DeepSpeech
DeepSpeech copied to clipboard
Investigate GPUs on ARM boards
We have ARM and ARM64 (#1305) arriving on RPi3B+ and LePotato boards. We should try and see if we can get GPU acceleration there:
- OpenCL can work not too bad on Intel GPUs (cf
ccpp
) using ComputeCpp - LePotato has a MALI-450 GPU, no idea yet how much we can expect of OpenCL there
- RPi3B (and
+
model) now have OpenCL 1.2 Embedded Profile compliant https://github.com/doe300/VC4CL#opencl-support and ComputeCpp has ARMv7 binaries targetting Ubuntu 14.04, so we might be able to get stuff to work there.
The Rock64Pro-AI has a mali-t860, I would consider this option.
@edubois You're welcome to explore that, but I'll stick to what I have right now :)
Will do,
You state ARM boards but then mention Intel GPUs. Therefore, I would offer to do some testing on the UP board which is powered by a 4-core Atom x5-Z8350, has 4 GB of RAM and incorporates a Cherry Trail HD graphics with 12 execution units. We are using that, since it is compatible with the Matrix Voice, our hardware for sound capturing.
We are also looking at the Intel Movidius Neural Compute Stick, which is compatible with Tensor Flow and the Raspberry Pi 3, since the combination would be more cost-effective.

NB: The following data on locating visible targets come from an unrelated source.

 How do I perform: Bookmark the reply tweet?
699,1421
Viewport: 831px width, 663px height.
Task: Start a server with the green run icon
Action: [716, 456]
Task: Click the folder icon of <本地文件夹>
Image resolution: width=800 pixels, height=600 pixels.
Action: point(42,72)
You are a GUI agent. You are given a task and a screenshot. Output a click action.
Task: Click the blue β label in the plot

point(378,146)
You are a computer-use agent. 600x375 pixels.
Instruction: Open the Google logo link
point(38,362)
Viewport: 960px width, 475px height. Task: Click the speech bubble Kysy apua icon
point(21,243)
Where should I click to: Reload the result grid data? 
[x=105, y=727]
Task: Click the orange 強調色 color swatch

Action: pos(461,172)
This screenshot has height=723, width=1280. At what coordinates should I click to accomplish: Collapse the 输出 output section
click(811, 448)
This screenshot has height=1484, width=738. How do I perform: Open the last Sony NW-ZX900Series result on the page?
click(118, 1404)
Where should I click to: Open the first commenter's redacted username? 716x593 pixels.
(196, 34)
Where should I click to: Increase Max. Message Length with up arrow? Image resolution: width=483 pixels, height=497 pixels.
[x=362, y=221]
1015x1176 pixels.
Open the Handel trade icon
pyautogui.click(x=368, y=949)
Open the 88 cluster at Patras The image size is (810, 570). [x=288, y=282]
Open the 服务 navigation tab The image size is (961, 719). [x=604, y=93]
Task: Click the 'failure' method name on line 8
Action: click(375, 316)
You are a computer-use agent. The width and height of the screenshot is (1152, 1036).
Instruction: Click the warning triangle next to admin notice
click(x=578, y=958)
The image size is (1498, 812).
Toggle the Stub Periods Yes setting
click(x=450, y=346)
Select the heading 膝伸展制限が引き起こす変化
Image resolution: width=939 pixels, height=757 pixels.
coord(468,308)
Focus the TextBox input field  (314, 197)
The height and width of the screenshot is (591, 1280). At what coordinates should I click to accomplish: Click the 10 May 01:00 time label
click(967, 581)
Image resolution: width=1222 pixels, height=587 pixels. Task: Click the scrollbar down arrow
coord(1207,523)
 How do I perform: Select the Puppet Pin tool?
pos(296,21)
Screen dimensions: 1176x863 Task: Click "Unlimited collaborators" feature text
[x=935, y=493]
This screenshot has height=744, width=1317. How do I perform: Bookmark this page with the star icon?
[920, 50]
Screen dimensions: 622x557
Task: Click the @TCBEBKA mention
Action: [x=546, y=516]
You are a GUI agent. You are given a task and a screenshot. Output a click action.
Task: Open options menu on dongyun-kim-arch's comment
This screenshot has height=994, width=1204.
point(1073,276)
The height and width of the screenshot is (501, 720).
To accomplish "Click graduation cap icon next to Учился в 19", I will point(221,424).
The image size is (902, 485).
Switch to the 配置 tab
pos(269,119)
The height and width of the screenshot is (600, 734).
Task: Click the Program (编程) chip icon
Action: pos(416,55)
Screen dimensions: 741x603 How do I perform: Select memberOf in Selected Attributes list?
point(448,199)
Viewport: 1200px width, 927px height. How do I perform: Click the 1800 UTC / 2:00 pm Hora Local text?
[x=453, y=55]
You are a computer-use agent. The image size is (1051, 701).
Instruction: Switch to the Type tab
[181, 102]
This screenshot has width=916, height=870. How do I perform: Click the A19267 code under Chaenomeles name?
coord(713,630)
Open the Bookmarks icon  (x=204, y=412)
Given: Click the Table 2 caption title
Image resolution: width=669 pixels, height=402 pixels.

The Rock64Pro-AI looks interesting as well and would be even cheaper. I'm curious on the results of @edubois
@renepeinl I have actually been experimenting for quite some time on Intel GPUs on my laptop, debugging and checking performances (thanks to CodePlay people and Intel people), so I know we can get it working with the "Neo" driver, which is far from being released yet, sadly. The Compute Stick is useless in our case, because of RNNs. The previous driver, Beignet, was a dead-end: not working with ComputeCpp (layer used by TensorFlow for OpenCL), and not being actively developped anymore by intel.
People who want to experiment should use the ccpp
branch of our TensorFlow and DeepSpeech repo, but be aware it's hack in progress :)
Thanks for these information. Could you provide some hints on compiler flags for building the software as well? I'm not sure how much influence they have and we are mainly Java developers with no deeper knowledge about C++.
@renepeinl it should be pretty simple, if you follow the docs we have in place and TensorFlow's building doc. For ComputeCpp branch, you'll need to download ComputeCpp matching version. Since it's hack in progress, I have not documented that, but you can look the tc-*.sh
shell scripts in our TensorFlow's repo, it should contain everything. Basically, Bazel v0.10.0, ComputeCpp 0.5.1 (I think?) and proper ./configure
flags (check tc-vars.sh
mostly). On the DeepSpeech build side, it should not change OpenCL or not.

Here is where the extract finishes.